Vertical growth has higher rate of nodal involvement and poorer outcome.
Typical location is glans penis, coronal sulcus or prepuce (distal penis) (image A).
For usual type, keratinization related to differentiation (mostly have obvious keratin – well to moderately differentatied) (image B).
Other types include pseudohyperplastic (associated with lichen sclerosus, low grade in elderly), warty (condylomatous, with koilocytes) (image C), verrucous (see later), papillary, basaloid (non-keratinizing small to intermediate cells), sarcomatoid (spindle cell), cuniculatum (verrucous with deep burrowing and cobblestoning) and mixed.
p16 immunostain is a marker for high risk HPV and SCC with basaloid features and high grade nonbasaloid are likely to be more positive than low grade keratinizing SCC (image D).

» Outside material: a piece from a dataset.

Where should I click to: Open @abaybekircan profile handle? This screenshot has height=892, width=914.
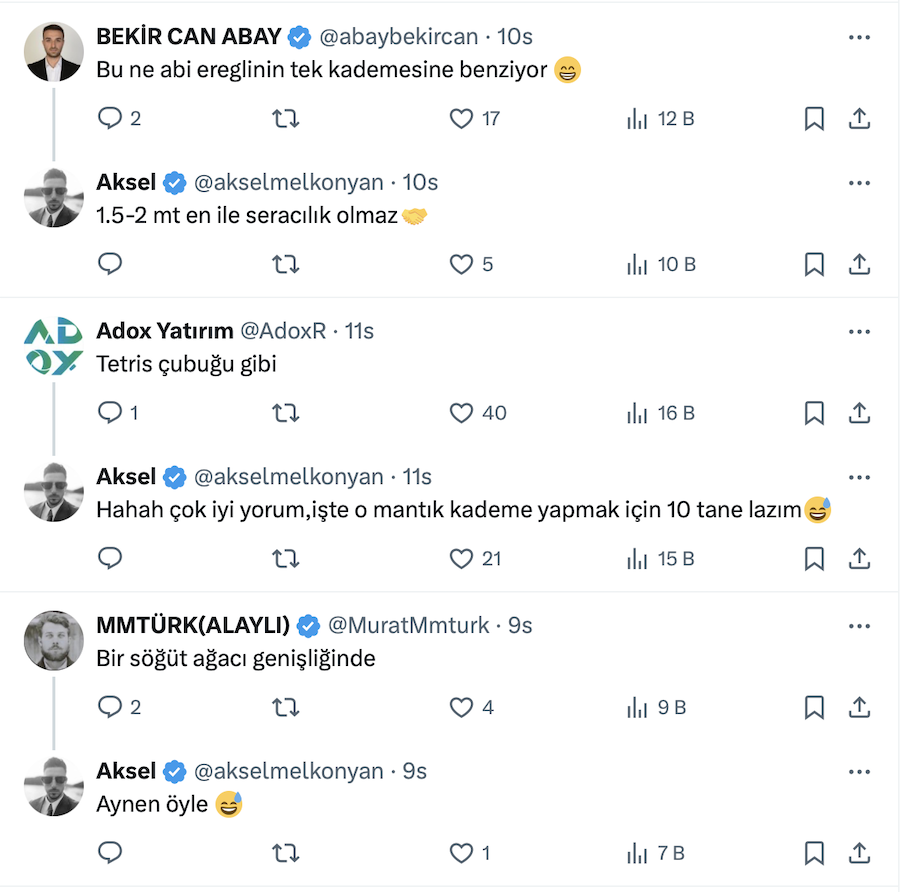click(398, 37)
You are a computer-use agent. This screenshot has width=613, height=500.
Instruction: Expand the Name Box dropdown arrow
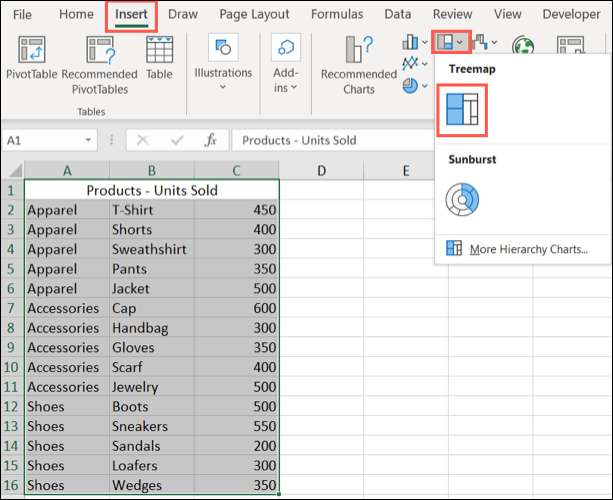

Metastases: SCCa of the penis tends to be locally invasive but may metastasize to inguinal lymph nodes; hematogenous spread is relatively uncommon, despite the rich vascularity of the corpora cavernosa.
Verrucous and psedohyperplastic SCCs have low risk for nodal metastasis.
Basaloid, sarcomatoid, adenosquamous, and poorly differentiated usual SCCs have higher risk for nodal involvement.